It is 1993 and as the country eagerly awaits Boris Yeltsin’s historic visit to India, the Indian Intelligence Bureau recruits an unassuming sign-language interpreter and school teacher to interrogate Ashok, a deaf waiter who is in custody over an alleged plot to assassinate the Russian President. What develops over the course of the fraught proceedings is a fragile bond between two isolated men that oscillates between curiosity, mistrust, and a primal understanding. And this is exactly what two rival factions of the Bureau are counting on and set to manipulate, as they forge their own kind of cold war.
Atul Sabharwal (Midnight Lost & Found, Audience Award for Best Short, IFFLA 2008) returns to the festival with the world premiere of his enthralling slow-burn period espionage thriller that seduces us into an atmospheric maze of secrets, lies and repressed emotions.
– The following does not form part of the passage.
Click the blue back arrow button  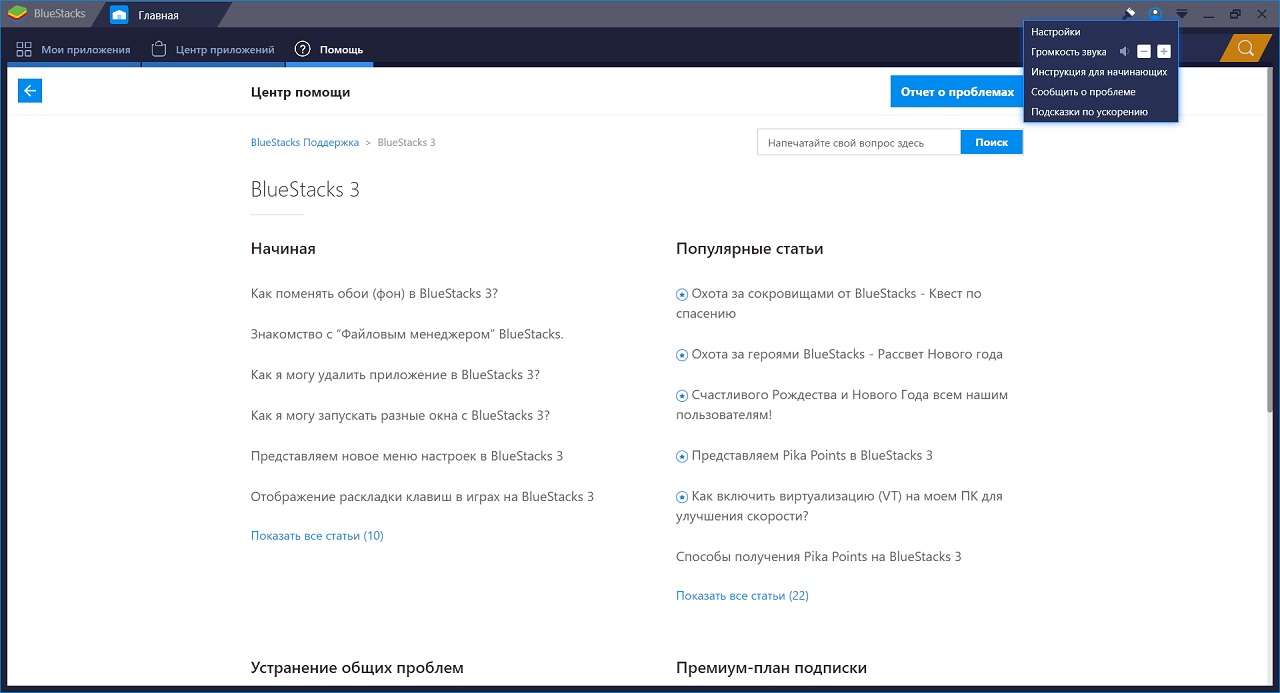click(x=30, y=91)
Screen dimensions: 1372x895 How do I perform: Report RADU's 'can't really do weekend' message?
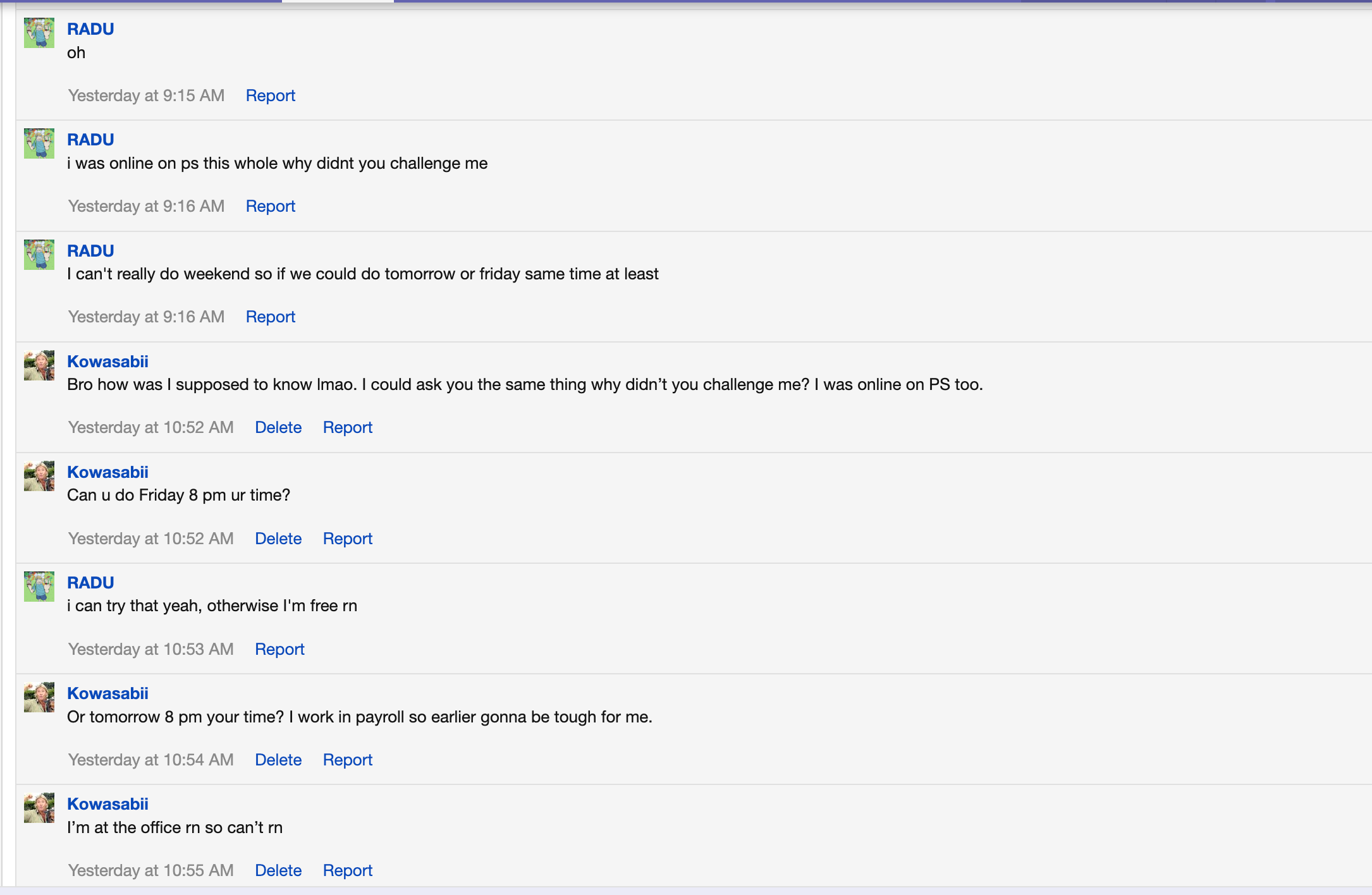tap(271, 317)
A moody visual design captures the beguiling textures of Berlin, the Delhi haunt frequented by diplomats where the center of the drama lies. A top-notch cast includes a fabulously sinister Rahul Bose (Mr. And Mrs. Iyer) and an excellent Aparshakti Khurana (Dangal), while Ishwak Singh (Made in Heaven) mesmerizes without ever uttering a word. The unsettling glimmer in his eyes eloquently rides the threshold between shrewd thrill and utter desperation, commanding our constantly shifting assumptions in a game of power where profound kinship and deceit may be two faces of the same coin.
Atul Sabharwal
Atul Sabharwal started his screenwriting career in the Hindi film industry at the age of 26. His first short film as writer and director, Midnight Lost and Found, won the Best Short Award at IFFLA in 2008. Shortly after that, he wrote and directed the 26-part television series Powder (2010) for Yash Raj Films, a prominent studio in India, followed by the feature films Aurangzeb (2013), In Their Shoes (2014), and the Netflix original Class of ’83 (2020). Most recently, he has been writing on the Amazon Prime series Jubilee, produced by Reliance Entertainment.